Who Watches the Watchmen? (The NFL on REO)

In Watchmen, the genre-defining masterpiece by Alan Moore and Dave Gibbons, there is a slogan that can be seen throughout the graphic novel, spray-painted on walls, “Who watches the Watchmen?” It’s a message about keeping those in power accountable and if that is even possible. While the things I examine this week are much less important in the grand scheme, I believe they belong in the conversation. It’s too often that we find incompetence or worse coming from those that are in a place of power in the sports’ world – whether it be the leagues, the teams, or the media that covers it all. So here is my attempt to watch the watchmen.


Media Incompetence

Reading and listening to sports media is a frustrating and sometimes exasperating use of my time. I don’t think I am alone in that reaction. I get it. There will be honest, and even logical, differences of opinion. I have no problem with those. I may not like it when my favorite teams get unfairly criticized or ignored, but on some level, I understand the reasoning behind those decisions. But sometimes, or a lot of the time, sports’ writers and talkers go too far. They make absurd declarations that no intelligent person can defend. (See: EVERY WORD FROM THE LIPS OF SKIP BAYLESS.) Or sometimes, they seem to lack the simple skill of real analysis or evaluation. I’ll give you an example.

Sports Illustrated does a weekly NFL Power Rankings Poll.

There are typically 17 to 18 voters and most of them have voted throughout the season. Each submits their own Power Rankings and then the totals are compiled and the Official Power Poll is created.

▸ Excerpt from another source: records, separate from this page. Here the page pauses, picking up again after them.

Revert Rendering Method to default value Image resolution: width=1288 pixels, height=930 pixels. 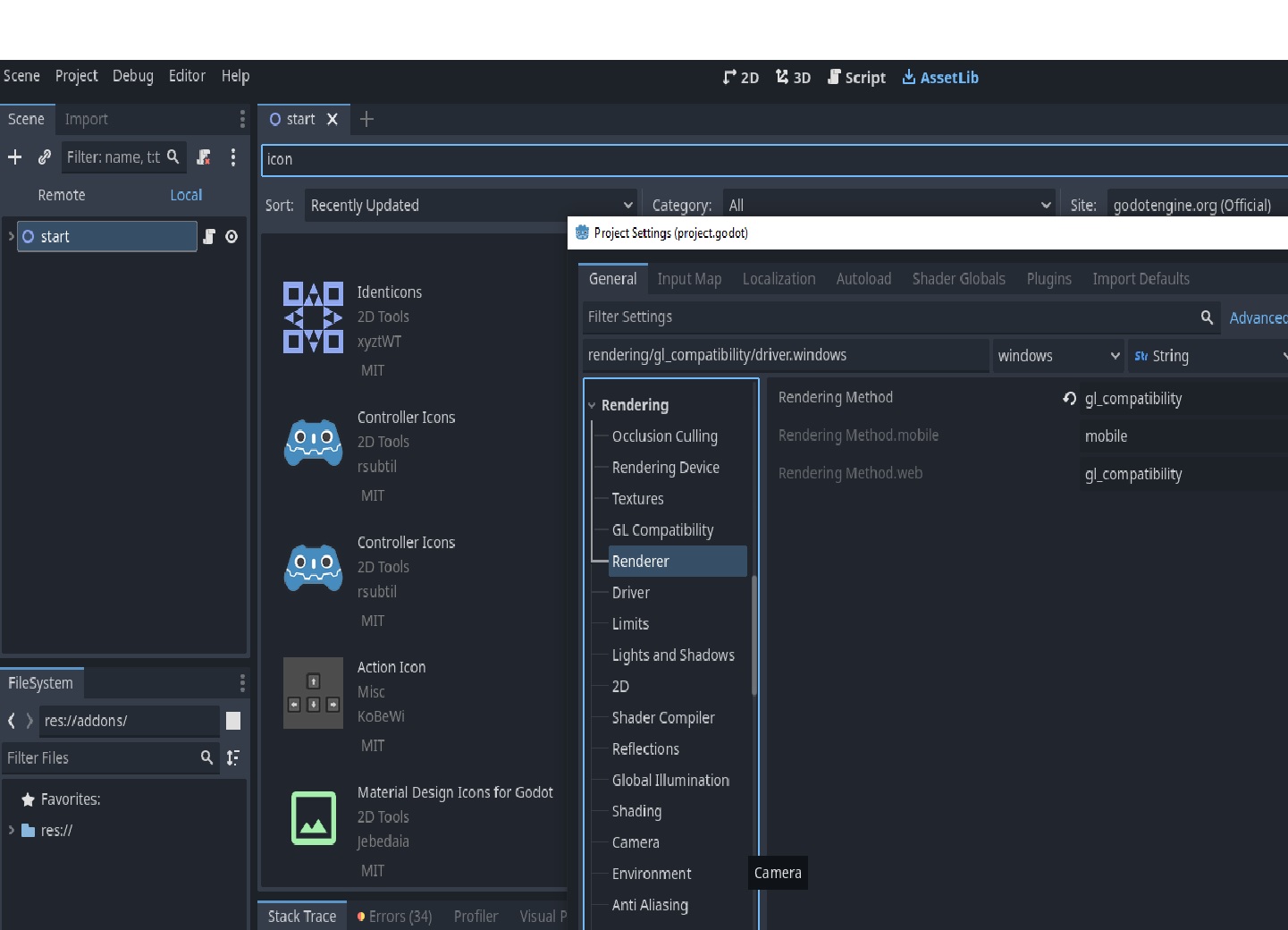click(1069, 399)
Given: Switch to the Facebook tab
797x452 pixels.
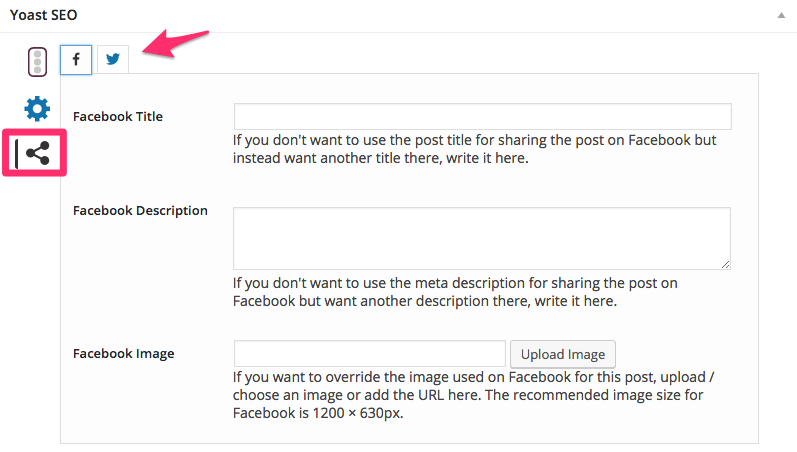Looking at the screenshot, I should click(76, 59).

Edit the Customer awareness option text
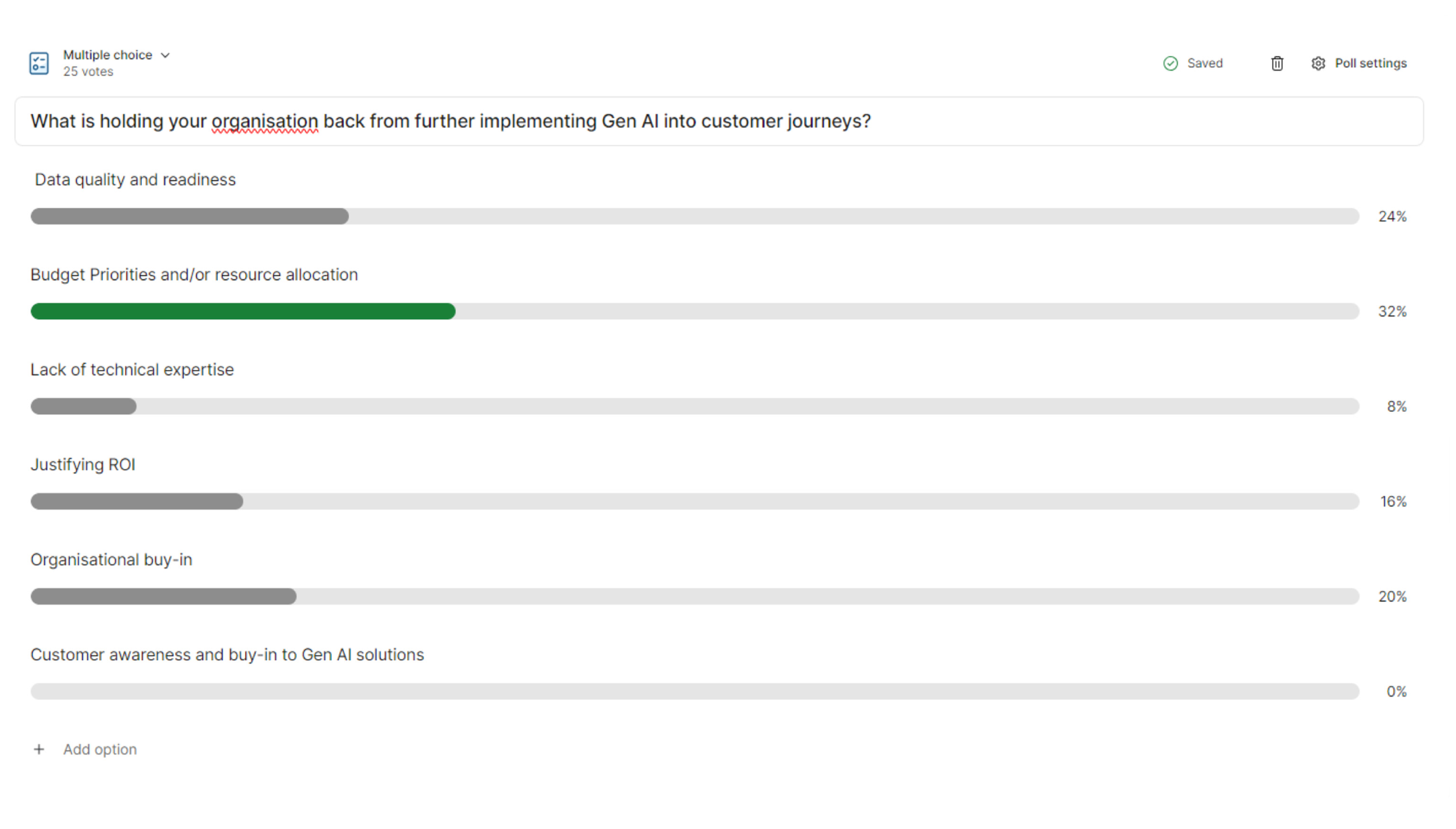pos(228,655)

In this week’s Power Rankings (and last week’s for that matter) my Tennessee Titans received a 30th place vote from one of the voters.

30th.

There are 32 teams in the NFL. And this person that purports to know the NFL voted the Titans as the 3rd worst team in the NFL. Look, I have no problem with the voters keeping the Titans out of the top half of the Power Rankings. They have not been a good team this year. They have been uneven and inconsistent. But even with all that, they are still 4-3, first in their division, and have wins over the Seahawks and the Jaguars – two teams that are numbers 5 and 13 respectively. The Titans’ worst loss – the debacle in Houston – was to the number 11 ranked team according to the Power Ranking. They don’t “show their work” on the Power Rankings so I don’t know who to call out publicly but if I could I would. It’s dumb and completely unsupportable.


It depends on what your definition of the word “catch” is…

Another week in the NFL, another controversial catch/no catch situation. This week’s biggest offender – the Zach Miller no-catch call in the Chicago vs. New Orleans game. At this point, no one officiating an NFL game knows for sure what a catch is. For an exhaustive breakdown of some of the most controversial calls in the past few years, go visit this link. It has videos and gifs and everything.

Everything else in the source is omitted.